I picked up a utility trailer two weeks ago. It was advertised as having a single 3500lb axle and when I went to look at it the guy told me again that both the trailers he was selling had 3500lb axles. When I registered it old the registration doc said it was a 909kg (2000lb) trailer and I had them change it. Assumed that the previous owner registered it as a 2000 so it would be a little cheaper. Thought nothing more of it. 

Then today I'm rubbing the paint off to give it fresh coat and I find a sticker describing a 2000 lb axle on the front A frame. (guess I should have read that before I bought it)

How can I positivly id the axle. I have loaded the trailer a few times so a GVW of 3500lbs. Axle looked and towed fine. Now I'm worried I got screwed. The axle has the square plate at each end for brakes to be added. Apart from that it looks like a bog rusty axle. It has 14" 5 bolt wheels and the tires are rated for 1800lbs each. The coupler is good for 7000lbs. Trailer is 12'x6' and I know the guy before had used it to haul a small Kubota tractor. 

Any held to id the axle would be appreciated. This is the first trailer I have bought, I hope I didnt slip up.

Andy


----------



## andyt (May 5, 2007)

here is the actual trailer

http://www.loadtrail.com/sa7710.htm

its the one at the top. Seems its only offered with 3500 axle yet the sticker on my a frame said 2000.

whats going on?


----------



## basher (Nov 13, 2004)

Measure the axle diamiter, a 2000lbs is 1 3/4, a 3500lbs is 2 3/8, a 6000lbs is 3 inch.

There are as always exceptions


----------



## andyt (May 5, 2007)

thats exactly the kind of info I was looking for. I measured and it is indeed 2 3/8".

Also - correction to my earlier post the trailer has 15" 5 on 5 wheels. 

So after I took a look at the axle there and then went back to the sticker on the A-Frame, I noticed the 909kg(2000lb) wasnt part of the original sticker. They had been stuck over the top of the original numbers for some reason. I peeled them off and says 3500lb under neath. I don't why someone would do that but its definately 2 3/8. Thank you very much. Weight off my mind.


----------



## Edgewater (Mar 14, 2003)

In Canada, any trailer without brakes has a legal GVWR of 2000LBS. All of my single axles have 3500 lb axles, but don't get caught at that weight without brakes.


----------



## andyt (May 5, 2007)

I wonder if that is why it was registered and labeled as 2000lb. 
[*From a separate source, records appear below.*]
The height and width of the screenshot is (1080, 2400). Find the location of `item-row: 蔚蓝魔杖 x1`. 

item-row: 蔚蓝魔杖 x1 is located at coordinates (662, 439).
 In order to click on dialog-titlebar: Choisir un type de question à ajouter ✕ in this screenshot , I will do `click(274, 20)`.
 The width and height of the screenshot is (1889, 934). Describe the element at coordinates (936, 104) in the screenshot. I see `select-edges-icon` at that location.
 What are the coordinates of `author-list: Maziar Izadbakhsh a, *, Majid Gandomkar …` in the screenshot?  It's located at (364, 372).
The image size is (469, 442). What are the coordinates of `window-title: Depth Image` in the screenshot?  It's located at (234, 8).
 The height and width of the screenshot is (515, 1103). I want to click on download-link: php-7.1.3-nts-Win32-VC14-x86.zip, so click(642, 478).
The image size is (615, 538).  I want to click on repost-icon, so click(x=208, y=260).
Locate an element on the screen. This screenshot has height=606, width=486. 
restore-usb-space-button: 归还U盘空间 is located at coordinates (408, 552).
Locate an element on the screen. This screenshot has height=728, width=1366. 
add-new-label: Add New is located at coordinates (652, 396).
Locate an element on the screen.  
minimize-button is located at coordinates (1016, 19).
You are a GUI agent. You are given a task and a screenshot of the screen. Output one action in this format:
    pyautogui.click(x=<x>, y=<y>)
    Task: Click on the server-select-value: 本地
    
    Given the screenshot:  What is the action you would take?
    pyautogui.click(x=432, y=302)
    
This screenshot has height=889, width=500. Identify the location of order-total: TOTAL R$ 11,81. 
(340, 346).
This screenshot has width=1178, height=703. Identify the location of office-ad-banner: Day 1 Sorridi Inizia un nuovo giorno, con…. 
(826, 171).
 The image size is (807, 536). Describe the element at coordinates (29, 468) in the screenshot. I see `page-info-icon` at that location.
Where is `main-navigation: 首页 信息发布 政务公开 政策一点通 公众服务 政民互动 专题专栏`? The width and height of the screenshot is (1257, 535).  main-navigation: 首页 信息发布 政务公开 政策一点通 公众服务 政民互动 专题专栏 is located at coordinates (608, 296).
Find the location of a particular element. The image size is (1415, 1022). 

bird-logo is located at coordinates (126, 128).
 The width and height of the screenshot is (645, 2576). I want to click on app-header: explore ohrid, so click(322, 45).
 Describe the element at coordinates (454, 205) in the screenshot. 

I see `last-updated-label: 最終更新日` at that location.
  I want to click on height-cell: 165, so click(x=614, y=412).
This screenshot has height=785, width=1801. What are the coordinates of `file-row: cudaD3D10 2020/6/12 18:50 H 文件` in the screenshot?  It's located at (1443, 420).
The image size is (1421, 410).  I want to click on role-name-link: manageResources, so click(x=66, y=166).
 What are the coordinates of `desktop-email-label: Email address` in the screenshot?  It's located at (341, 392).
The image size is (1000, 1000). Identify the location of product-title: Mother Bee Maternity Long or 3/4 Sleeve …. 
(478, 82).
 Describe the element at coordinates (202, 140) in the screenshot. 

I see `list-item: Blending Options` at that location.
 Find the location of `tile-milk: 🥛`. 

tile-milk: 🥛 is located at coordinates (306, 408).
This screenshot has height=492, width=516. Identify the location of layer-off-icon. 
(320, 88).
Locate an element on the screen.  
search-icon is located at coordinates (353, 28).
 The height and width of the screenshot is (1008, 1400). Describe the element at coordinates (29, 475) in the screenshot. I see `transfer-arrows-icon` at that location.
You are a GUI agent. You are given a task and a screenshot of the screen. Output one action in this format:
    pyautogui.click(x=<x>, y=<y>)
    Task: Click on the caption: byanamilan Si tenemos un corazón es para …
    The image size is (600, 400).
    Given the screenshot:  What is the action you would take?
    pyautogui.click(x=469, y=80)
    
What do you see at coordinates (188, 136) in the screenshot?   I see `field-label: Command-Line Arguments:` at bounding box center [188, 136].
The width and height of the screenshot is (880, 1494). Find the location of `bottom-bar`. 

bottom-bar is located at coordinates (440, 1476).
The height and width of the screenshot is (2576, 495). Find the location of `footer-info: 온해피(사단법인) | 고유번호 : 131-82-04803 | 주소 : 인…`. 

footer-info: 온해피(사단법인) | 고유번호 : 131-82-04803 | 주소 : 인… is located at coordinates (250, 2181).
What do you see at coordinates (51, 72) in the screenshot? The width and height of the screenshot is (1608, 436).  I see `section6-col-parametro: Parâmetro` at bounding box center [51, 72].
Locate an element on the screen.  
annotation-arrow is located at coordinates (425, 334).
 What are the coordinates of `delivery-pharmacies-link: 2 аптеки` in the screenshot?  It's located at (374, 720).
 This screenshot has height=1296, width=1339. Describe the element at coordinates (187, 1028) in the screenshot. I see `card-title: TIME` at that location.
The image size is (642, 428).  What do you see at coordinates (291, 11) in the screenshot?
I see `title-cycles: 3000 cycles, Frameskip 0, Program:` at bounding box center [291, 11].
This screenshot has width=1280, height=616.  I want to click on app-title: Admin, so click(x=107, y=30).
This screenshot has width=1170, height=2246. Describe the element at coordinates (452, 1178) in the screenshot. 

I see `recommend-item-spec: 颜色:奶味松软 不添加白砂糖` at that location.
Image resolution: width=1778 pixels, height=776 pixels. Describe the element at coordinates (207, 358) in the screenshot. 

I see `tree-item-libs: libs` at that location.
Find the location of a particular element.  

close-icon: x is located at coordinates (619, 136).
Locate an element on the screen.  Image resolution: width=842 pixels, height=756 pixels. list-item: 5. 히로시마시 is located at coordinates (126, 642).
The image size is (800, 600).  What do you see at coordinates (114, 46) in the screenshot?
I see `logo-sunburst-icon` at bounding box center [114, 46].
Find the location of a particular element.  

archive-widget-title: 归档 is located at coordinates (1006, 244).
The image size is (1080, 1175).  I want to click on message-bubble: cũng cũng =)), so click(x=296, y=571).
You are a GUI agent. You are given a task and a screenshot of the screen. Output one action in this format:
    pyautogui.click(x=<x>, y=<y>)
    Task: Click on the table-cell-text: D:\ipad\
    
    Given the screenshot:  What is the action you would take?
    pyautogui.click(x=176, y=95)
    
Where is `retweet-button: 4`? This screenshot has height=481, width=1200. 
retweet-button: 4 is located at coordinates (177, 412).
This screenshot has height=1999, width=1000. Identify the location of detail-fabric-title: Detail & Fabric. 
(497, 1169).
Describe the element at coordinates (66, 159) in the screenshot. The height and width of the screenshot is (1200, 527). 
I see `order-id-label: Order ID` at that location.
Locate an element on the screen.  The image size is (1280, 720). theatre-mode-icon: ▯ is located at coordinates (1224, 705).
I've always thought it better to have it registered as what it is and just dont carry a load that puts it over 2000 due to the lack of brakes. I figured that way if I am ever over weight at least the paper work is correct and I'm only guilty of not having brakes. 

If I re-register it as 2000lb and get caught weighing 3000lb I'm guilty of overloading the trailer AND not having brakes. 


However if the law says "any trailer without brakes has a legal GVWR of 2000LBS" then even if it has twin 5200lb axles it still has a GVWR of 2000. 

I guess the easiest thing to do is get brakes. Then everything is solved.


----------



## mcwlandscaping (Sep 8, 2005)

And at least in the states, well mine at least, its cheaper to register a smaller, lighter capacity trailer than a bigger HD one.


----------